We don’t play golf or anything, but our bond was established by the news he gives me: whether good news or bad news, he personally calls me.  I called him back:

“Hi Dr. B.  It is Bo.”  After the pleasantries he gets to the point.  He had an optimistic tone in his voice and like many times before he choose his words carefully.

“The results showed stable or smaller multiple pulmonary (lungs) metastases with interval decrease (of tumors) in the previously borderline metabolic activity (when compared to previous scan).”
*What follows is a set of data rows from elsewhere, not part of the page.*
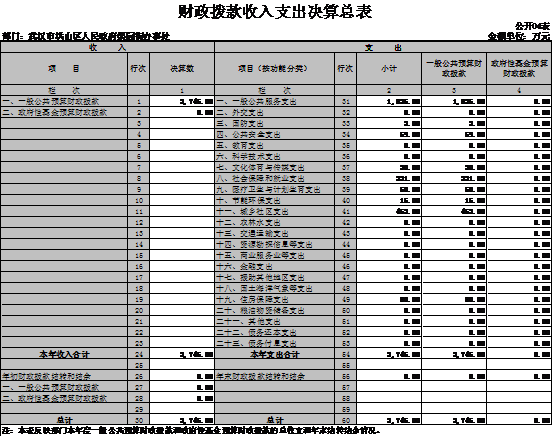This screenshot has height=437, width=553.
Task: Click the 项目(按功能分类) column header
Action: [x=274, y=68]
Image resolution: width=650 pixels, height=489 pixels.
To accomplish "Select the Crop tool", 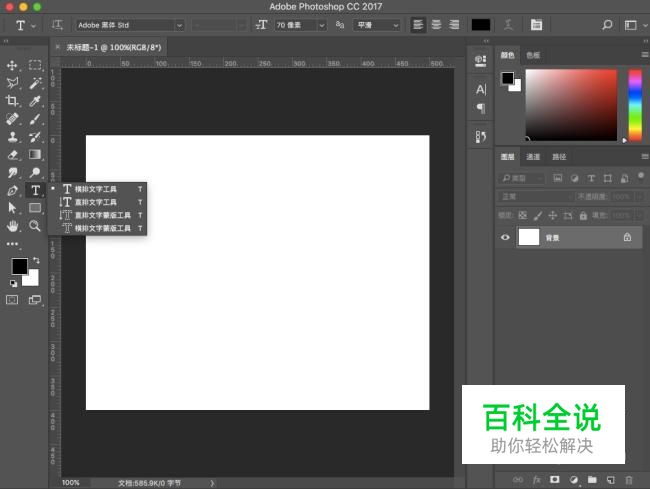I will [x=13, y=101].

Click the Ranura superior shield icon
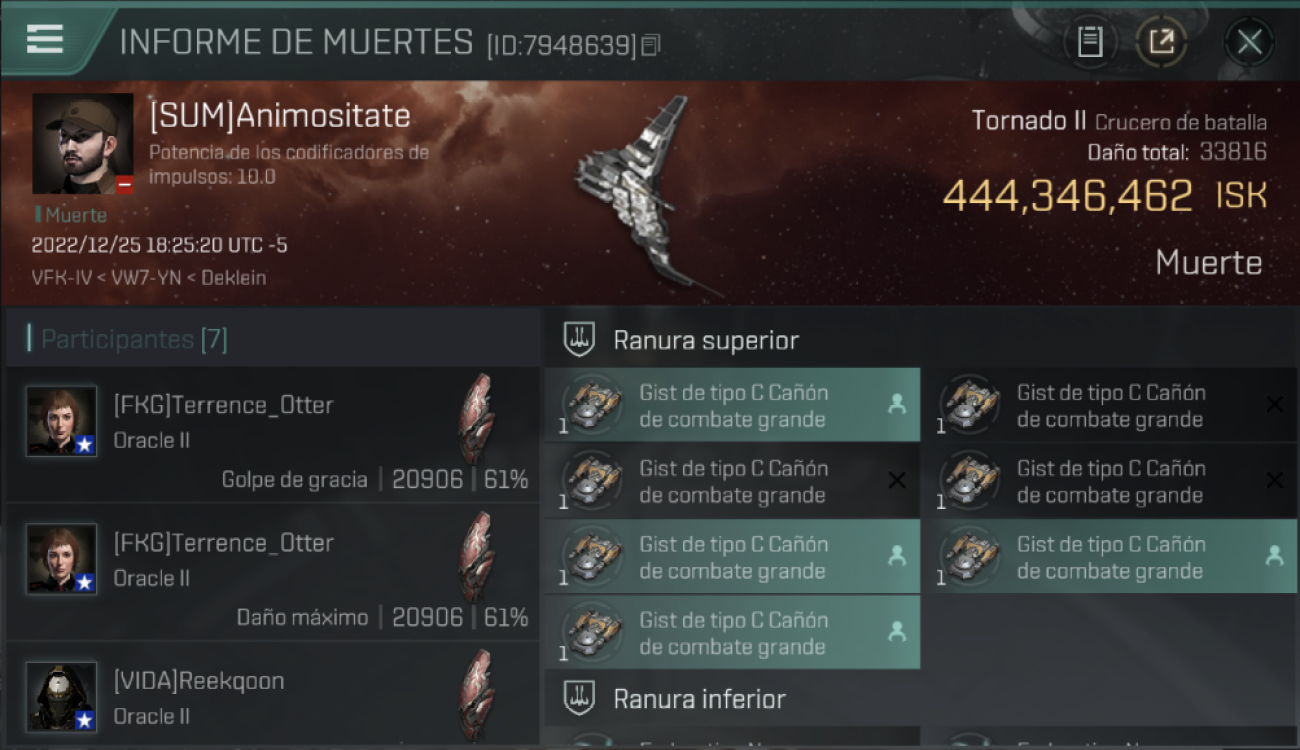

It means I made progress in stabilizing or shrinking the tumors in my lungs.  Thank you.  It also means, more work (chemo) ahead of me.  The scan also picked up my ascites but he ruled out carcinomatosis or peritoneal metastases, which gave me the poor prognosis last January.  Dr. B suggested for me to see a Hepatologist for the ascites: Great more doctors.

May 2, 2013

at my Oncologist office

“So what’s the plan, doc?” I asked anxiously.  My wife and I were to the discuss the results of my scan and my treatment plan.  However, in the back of my mind I know what he is going to say: more chemo.  There is really no choice with this disease.  I need chemo to keep me alive, like plants need water to survive.

He tells me that he plans to give me a break first before starting up.  That’s a relief but then I tell him of my June travel plans.  He then tells me that I should do two or three cycles of chemo before traveling and that we should start it soon.  Oh, well.  You got to put in the work first before you can enjoy, which is how my life works, and should work for us too.  Back to work for me.

Cheers.

P.S. I start chemo again on Tuesday, May 7.